[Dataset entries]
◆ ◆ ◆ ◆ ◆ ◆ ◆

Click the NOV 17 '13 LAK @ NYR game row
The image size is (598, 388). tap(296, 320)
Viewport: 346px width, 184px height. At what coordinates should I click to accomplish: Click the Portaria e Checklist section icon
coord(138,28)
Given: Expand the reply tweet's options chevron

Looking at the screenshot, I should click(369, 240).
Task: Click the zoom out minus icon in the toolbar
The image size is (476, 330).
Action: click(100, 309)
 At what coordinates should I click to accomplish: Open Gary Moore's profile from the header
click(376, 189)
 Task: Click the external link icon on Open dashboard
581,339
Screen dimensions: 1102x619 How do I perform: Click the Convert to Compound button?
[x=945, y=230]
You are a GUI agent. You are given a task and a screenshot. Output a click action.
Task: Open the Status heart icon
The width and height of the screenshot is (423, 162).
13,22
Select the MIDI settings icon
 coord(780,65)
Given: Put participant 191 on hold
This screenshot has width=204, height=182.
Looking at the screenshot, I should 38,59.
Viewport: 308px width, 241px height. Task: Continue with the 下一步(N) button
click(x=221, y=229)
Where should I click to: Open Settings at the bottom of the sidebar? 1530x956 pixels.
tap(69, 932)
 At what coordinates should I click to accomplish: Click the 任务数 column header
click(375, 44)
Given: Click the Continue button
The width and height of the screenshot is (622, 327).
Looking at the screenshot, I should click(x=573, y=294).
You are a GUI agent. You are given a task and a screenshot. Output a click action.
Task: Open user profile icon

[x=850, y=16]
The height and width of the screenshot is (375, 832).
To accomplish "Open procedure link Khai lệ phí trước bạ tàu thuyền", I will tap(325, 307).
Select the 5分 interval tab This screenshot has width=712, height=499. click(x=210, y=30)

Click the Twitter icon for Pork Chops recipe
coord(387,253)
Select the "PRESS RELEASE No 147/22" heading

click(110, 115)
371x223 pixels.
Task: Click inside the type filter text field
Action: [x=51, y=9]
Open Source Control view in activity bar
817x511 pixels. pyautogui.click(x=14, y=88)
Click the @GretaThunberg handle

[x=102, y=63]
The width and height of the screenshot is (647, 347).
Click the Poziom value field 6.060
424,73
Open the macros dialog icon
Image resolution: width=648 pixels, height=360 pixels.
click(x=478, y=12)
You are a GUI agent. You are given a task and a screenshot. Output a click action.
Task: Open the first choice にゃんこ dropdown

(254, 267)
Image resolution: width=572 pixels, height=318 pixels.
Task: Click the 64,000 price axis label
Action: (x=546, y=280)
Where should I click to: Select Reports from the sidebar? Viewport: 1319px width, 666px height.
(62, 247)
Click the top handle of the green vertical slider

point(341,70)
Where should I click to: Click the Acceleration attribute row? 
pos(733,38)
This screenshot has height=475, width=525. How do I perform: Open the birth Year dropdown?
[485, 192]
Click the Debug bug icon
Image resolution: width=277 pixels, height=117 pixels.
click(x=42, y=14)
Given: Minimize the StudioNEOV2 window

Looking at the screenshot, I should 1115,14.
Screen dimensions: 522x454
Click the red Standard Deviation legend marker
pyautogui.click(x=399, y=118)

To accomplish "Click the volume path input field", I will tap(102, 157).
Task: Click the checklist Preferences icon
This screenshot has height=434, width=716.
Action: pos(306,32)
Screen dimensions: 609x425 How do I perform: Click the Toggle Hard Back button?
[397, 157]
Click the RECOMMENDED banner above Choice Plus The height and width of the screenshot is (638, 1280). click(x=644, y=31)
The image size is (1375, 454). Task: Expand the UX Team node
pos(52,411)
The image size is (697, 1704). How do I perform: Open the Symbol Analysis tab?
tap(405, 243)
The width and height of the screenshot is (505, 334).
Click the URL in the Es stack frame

◆ ◆ ◆ ◆ ◆ ◆ ◆

## Work instruction
Without leaving anything out, repeat the data exactly.

## Solution for this task
Click the NOV 17 '13 LAK @ NYR game row
The image size is (598, 388). tap(296, 320)
Viewport: 346px width, 184px height. At what coordinates should I click to accomplish: Click the Portaria e Checklist section icon
coord(138,28)
Given: Expand the reply tweet's options chevron

Looking at the screenshot, I should click(369, 240).
Task: Click the zoom out minus icon in the toolbar
The image size is (476, 330).
Action: click(100, 309)
 At what coordinates should I click to accomplish: Open Gary Moore's profile from the header
click(376, 189)
 Task: Click the external link icon on Open dashboard
581,339
Screen dimensions: 1102x619 How do I perform: Click the Convert to Compound button?
[x=945, y=230]
You are a GUI agent. You are given a task and a screenshot. Output a click action.
Task: Open the Status heart icon
The width and height of the screenshot is (423, 162).
13,22
Select the MIDI settings icon
 coord(780,65)
Given: Put participant 191 on hold
This screenshot has width=204, height=182.
Looking at the screenshot, I should 38,59.
Viewport: 308px width, 241px height. Task: Continue with the 下一步(N) button
click(x=221, y=229)
Where should I click to: Open Settings at the bottom of the sidebar? 1530x956 pixels.
tap(69, 932)
 At what coordinates should I click to accomplish: Click the 任务数 column header
click(375, 44)
Given: Click the Continue button
The width and height of the screenshot is (622, 327).
Looking at the screenshot, I should click(x=573, y=294).
You are a GUI agent. You are given a task and a screenshot. Output a click action.
Task: Open user profile icon

[x=850, y=16]
The height and width of the screenshot is (375, 832).
To accomplish "Open procedure link Khai lệ phí trước bạ tàu thuyền", I will tap(325, 307).
Select the 5分 interval tab This screenshot has width=712, height=499. click(x=210, y=30)

Click the Twitter icon for Pork Chops recipe
coord(387,253)
Select the "PRESS RELEASE No 147/22" heading

click(110, 115)
371x223 pixels.
Task: Click inside the type filter text field
Action: [x=51, y=9]
Open Source Control view in activity bar
817x511 pixels. pyautogui.click(x=14, y=88)
Click the @GretaThunberg handle

[x=102, y=63]
The width and height of the screenshot is (647, 347).
Click the Poziom value field 6.060
424,73
Open the macros dialog icon
Image resolution: width=648 pixels, height=360 pixels.
click(x=478, y=12)
You are a GUI agent. You are given a task and a screenshot. Output a click action.
Task: Open the first choice にゃんこ dropdown

(254, 267)
Image resolution: width=572 pixels, height=318 pixels.
Task: Click the 64,000 price axis label
Action: (x=546, y=280)
Where should I click to: Select Reports from the sidebar? Viewport: 1319px width, 666px height.
(62, 247)
Click the top handle of the green vertical slider

point(341,70)
Where should I click to: Click the Acceleration attribute row? 
pos(733,38)
This screenshot has height=475, width=525. How do I perform: Open the birth Year dropdown?
[485, 192]
Click the Debug bug icon
Image resolution: width=277 pixels, height=117 pixels.
click(x=42, y=14)
Given: Minimize the StudioNEOV2 window

Looking at the screenshot, I should 1115,14.
Screen dimensions: 522x454
Click the red Standard Deviation legend marker
pyautogui.click(x=399, y=118)

To accomplish "Click the volume path input field", I will tap(102, 157).
Task: Click the checklist Preferences icon
This screenshot has height=434, width=716.
Action: pos(306,32)
Screen dimensions: 609x425 How do I perform: Click the Toggle Hard Back button?
[397, 157]
Click the RECOMMENDED banner above Choice Plus The height and width of the screenshot is (638, 1280). click(x=644, y=31)
The image size is (1375, 454). Task: Expand the UX Team node
pos(52,411)
The image size is (697, 1704). How do I perform: Open the Symbol Analysis tab?
tap(405, 243)
The width and height of the screenshot is (505, 334).
Click the URL in the Es stack frame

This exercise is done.